• [Texte choisi]
+ + + + + + +
On peut mettre le doigt sur n’importe quelle inégalité : la sous-représentation des femmes dans la fiction, des personnes racisées ou handicapées. On s’interroge, et tel un génie sorti de sa lampe, apparaît toujours une personne pour s’exclamer : « On ne va quand même pas faire de la discrimination positive ?! » Et de pousser des cris outragés, tant ce serait injuste. Sauf que…
la discrimination positive, c’est peut-être cette personne qui en a bénéficié toute sa vie.
(à trois minutes, le monsieur trouve ça absurde. Il pense que ça reviendrait à « forcer » les auteurs. Alors que personnellement, en tant qu’autrice, je suis bien contente qu’on m’ait alertée sur la question.)
Toi, la personne valide qui occupe le poste d’un handicapé nettement plus compétent que toi, qu’on vient juste de virer parce qu’avec son pépin cardiaque, il risque peut-être d’être hospitalisé à un moment gênant pour l’entreprise. Tu as bénéficié de discrimination positive.
Toi, le jeune stagiaire qui a moins de diplômes et d’expérience que ta collègue, mais à qui on donnera le CDI tout de même, parce que l’autre peut tomber enceinte, à son âge. Tu as bénéficié de discrimination positive.
Toi, la personne blanche qui vient de décrocher l’appartement de tes rêves, tu étais en compétition avec un Arabe qui avait un meilleur dossier que toi, mais le propriétaire s’est dit qu’avec toi, au moins, il n’y aurait pas d’ennui et puis l’autre a peut-être des cousins terroristes. Tu as bénéficié de discrimination positive.
Toi, l’homme blanc à qui on propose le rôle de Dumas au cinéma, alors qu’il était noir et que ce rôle n’aurait JAMAIS dû t’échoir, peu importe ton désir de le jouer. Tu as bénéficié de discrimination positive. On aura l’indécence d’argumenter qu’en France, on n’aurait pas d’acteur noir qui saurait incarner un rôle de cette envergure et on ne va surtout pas essayer d’en trouver, ça n’y change rien : tu as bénéficié de discrimination positive.
Toi, la danseuse blanche, qui est un poil moins bonne ou peut-être au même niveau que ta copine noire, mais qui va décrocher tous les rôles sous son nez, parce qu’on a expliqué à ta copine qu’elle dépareillerait dans la rangée pour danser Gisèle ou le Lac des Cygnes (argument brandi maintes fois par Garnier, qui pourtant se targue de « dépoussiérer » les ballets du répertoire – parce qu’un blanc peut jouer Othello, mais qu’une noire ne peut pas danser la Sylphide). Tu as bénéficié de discrimination positive.
+ + + + + + +
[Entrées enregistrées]
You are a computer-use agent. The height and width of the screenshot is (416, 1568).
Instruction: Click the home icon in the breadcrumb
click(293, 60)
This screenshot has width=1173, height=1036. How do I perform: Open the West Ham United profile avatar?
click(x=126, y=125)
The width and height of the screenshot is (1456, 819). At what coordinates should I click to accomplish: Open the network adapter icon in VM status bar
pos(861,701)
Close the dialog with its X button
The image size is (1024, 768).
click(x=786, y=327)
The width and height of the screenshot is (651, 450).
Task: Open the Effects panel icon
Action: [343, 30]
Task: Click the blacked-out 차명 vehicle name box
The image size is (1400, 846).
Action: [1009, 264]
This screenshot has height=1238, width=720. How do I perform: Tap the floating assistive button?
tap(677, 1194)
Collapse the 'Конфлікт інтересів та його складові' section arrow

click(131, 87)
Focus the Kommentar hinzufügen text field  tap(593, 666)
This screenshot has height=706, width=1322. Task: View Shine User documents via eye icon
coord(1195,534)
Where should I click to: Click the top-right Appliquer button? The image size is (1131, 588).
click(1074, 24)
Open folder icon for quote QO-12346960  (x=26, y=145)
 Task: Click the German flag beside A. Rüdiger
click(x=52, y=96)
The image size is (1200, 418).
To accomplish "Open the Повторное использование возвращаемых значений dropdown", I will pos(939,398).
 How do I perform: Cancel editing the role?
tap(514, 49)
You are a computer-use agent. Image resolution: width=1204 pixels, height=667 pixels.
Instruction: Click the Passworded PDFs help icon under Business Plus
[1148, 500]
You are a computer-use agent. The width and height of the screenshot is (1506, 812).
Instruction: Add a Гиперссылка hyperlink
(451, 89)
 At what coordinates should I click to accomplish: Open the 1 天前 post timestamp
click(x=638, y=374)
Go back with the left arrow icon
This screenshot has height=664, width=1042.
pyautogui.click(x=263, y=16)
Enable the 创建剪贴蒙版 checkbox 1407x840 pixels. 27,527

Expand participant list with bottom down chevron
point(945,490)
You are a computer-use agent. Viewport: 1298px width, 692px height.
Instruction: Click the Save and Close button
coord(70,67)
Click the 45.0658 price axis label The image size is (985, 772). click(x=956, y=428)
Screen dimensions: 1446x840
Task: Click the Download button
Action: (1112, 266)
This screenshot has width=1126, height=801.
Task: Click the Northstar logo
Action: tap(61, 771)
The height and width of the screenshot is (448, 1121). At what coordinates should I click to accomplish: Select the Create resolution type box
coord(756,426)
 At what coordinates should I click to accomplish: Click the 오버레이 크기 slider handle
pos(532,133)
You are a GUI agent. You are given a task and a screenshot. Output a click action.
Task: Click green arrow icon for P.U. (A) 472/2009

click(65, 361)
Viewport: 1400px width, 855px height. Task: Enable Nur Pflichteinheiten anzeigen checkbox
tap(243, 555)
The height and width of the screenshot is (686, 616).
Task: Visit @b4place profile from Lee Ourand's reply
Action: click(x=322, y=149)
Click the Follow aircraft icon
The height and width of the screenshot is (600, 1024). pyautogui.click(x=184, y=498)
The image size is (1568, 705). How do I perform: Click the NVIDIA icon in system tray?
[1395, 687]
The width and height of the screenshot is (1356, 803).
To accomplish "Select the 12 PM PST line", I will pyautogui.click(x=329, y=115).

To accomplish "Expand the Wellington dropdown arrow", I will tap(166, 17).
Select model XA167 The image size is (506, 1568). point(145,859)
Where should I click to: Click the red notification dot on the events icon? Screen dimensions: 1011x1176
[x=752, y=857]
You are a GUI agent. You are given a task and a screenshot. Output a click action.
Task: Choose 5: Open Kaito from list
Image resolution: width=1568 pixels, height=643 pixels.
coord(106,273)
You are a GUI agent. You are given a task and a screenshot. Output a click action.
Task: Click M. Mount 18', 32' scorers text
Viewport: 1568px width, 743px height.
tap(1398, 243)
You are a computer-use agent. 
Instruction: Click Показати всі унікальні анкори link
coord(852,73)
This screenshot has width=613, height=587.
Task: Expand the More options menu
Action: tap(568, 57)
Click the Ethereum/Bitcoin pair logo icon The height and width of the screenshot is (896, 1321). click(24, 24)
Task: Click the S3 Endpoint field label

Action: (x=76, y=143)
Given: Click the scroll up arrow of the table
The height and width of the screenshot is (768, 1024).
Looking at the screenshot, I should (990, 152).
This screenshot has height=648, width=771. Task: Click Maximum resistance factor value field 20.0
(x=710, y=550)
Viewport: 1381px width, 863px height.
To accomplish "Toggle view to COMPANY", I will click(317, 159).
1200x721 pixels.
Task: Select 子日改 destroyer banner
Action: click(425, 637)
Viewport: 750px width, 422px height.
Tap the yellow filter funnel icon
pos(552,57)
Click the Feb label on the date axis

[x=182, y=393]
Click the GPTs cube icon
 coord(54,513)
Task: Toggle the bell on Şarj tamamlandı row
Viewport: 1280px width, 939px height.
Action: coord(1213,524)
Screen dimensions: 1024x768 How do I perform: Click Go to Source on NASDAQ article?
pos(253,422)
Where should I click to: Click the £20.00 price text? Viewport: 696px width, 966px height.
+ + + + + + +
• [Tâche à réaliser A] Relevez toutes les personnes que le texte sur la discrimination positive interpelle en commençant par « Toi ».
• [Tâche à réaliser B] Dans le texte sur la discrimination positive, quel rôle de cinéma est proposé à l’homme blanc ?
• [Tâche à réaliser C] Poursuivez le texte sur la discrimination positive après sa dernière phrase.
Les entrées enregistrées n’ont aucun lien avec le texte sur la discrimination positive.

• [Réponse A]
- la personne valide qui occupe le poste d’un handicapé plus compétent
- le jeune stagiaire qui obtient le CDI à la place de sa collègue
- la personne blanche qui décroche l’appartement de ses rêves
- l’homme blanc à qui on propose le rôle de Dumas au cinéma
- la danseuse blanche qui décroche les rôles à la place de sa copine noire

• [Réponse B] Le rôle de Dumas.

• [Réponse C]
Toi, le dessinateur de BD qui a vu ta carrière bien aidée par la presse et qui ne t’es jamais offusqué que cette dernière snobe toutes tes copines, toutes ces années. Le jour où tu as vu une de tes collègues ultra-méritante interviewée dans un magazine de déco, tu as bramé : « C’est bien parce que c’est une fille ! Nous, les hommes, on ne risque pas d’y être ! ». Non que le dit magazine t’intéresse, tu aurais honte d’y être, dis-tu, car les raisins sont trop verts. Mais tu protestes, car tu ne supportes pas l’injustice. Peut-être, avant cela, aurais-tu pu appeler le rédacteur en chef du média BD le plus réputé de France et lui demander pourquoi il n’y a que 6,9% d’autrices interviewées dans ses pages contre 93,1% d’hommes ? Mais cette discrimination positive-là est dans l’ordre des choses, après tout. La discrimination positive, c’est mieux quand c’est toi qui en profite.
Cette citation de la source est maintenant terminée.